Go through the records and filter out every line lacking the word "computer"; copy the lines that remain.

Start of Block

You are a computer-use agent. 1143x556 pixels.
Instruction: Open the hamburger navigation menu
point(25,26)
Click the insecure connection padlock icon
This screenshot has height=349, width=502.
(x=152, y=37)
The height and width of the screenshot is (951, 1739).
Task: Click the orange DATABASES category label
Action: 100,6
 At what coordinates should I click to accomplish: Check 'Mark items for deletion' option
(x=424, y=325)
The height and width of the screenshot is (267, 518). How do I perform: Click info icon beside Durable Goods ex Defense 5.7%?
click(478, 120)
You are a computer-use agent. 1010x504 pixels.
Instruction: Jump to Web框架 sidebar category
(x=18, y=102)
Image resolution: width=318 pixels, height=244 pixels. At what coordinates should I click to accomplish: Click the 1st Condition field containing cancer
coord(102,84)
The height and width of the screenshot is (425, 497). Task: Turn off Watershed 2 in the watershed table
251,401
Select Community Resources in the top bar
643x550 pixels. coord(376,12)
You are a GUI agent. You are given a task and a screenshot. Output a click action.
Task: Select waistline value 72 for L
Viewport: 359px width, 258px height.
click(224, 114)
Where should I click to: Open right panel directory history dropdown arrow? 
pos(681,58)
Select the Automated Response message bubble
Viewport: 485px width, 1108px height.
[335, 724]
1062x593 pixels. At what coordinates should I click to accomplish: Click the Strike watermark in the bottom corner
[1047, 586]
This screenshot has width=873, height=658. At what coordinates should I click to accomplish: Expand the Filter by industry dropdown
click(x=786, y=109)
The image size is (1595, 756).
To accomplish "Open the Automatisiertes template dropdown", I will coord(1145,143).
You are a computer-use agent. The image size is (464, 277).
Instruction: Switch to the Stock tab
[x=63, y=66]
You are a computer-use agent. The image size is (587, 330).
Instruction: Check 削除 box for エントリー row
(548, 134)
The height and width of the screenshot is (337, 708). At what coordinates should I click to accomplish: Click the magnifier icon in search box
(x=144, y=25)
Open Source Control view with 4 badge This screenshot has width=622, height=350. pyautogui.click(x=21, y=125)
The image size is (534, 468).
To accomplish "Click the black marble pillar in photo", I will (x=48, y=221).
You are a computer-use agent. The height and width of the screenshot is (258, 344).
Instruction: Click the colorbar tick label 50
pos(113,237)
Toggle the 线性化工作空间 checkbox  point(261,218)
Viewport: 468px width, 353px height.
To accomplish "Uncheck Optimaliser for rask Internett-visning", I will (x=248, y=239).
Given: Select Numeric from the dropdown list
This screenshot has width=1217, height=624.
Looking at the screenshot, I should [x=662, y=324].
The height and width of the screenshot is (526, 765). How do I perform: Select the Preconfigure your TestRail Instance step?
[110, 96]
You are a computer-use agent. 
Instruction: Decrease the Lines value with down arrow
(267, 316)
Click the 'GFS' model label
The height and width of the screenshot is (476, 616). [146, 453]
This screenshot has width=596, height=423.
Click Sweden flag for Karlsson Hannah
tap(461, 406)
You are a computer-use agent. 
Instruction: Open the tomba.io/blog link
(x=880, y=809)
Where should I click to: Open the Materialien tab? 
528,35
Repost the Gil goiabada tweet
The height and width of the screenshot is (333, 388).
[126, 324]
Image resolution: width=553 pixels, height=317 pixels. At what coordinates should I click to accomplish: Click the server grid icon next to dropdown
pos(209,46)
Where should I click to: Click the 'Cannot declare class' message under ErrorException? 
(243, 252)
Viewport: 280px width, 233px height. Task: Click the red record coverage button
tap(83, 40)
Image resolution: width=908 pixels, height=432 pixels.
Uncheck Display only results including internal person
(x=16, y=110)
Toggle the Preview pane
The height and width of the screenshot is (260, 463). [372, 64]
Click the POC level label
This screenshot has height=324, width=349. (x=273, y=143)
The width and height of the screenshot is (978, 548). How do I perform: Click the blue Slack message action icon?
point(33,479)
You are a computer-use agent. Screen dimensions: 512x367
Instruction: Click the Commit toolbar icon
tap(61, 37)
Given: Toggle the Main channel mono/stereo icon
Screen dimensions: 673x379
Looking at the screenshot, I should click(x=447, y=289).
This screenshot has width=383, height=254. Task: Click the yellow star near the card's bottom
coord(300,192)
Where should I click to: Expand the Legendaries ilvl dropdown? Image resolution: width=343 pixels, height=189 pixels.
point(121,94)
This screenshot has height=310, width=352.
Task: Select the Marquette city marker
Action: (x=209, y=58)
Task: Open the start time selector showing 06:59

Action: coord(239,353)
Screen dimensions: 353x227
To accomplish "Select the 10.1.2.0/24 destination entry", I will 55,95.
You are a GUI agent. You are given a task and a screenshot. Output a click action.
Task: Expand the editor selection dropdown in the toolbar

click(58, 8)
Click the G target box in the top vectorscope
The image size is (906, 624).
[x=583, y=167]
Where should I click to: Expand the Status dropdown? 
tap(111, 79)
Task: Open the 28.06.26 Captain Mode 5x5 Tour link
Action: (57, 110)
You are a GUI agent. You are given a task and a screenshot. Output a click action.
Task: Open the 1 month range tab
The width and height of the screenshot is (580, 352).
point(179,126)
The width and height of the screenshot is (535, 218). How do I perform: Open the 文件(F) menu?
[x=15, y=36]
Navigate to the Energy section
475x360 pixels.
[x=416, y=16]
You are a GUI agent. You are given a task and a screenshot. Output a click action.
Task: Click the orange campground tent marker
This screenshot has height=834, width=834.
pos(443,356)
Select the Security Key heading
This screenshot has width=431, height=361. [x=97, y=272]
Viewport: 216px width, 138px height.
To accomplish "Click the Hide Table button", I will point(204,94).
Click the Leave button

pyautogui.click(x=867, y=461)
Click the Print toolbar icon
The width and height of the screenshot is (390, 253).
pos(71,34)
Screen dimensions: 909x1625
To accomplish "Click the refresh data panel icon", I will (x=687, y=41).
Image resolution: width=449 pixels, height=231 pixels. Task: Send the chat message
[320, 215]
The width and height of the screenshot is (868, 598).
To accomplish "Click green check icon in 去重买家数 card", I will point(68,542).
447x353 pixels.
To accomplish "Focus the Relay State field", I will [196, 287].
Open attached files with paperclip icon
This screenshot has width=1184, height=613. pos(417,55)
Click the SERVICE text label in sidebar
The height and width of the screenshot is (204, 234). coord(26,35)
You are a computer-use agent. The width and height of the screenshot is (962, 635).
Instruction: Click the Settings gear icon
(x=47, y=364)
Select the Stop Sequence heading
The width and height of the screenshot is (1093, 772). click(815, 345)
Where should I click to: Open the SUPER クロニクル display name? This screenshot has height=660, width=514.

End of Block

-- Response for this exercise --
You are a computer-use agent. 1143x556 pixels.
You are a computer-use agent. 1010x504 pixels.
You are a computer-use agent. The image size is (464, 277).
You are a computer-use agent. The image size is (587, 330).
You are a computer-use agent. The height and width of the screenshot is (258, 344).
You are a computer-use agent. 
You are a computer-use agent. 
You are a computer-use agent. Screen dimensions: 512x367
You are a computer-use agent. The width and height of the screenshot is (962, 635).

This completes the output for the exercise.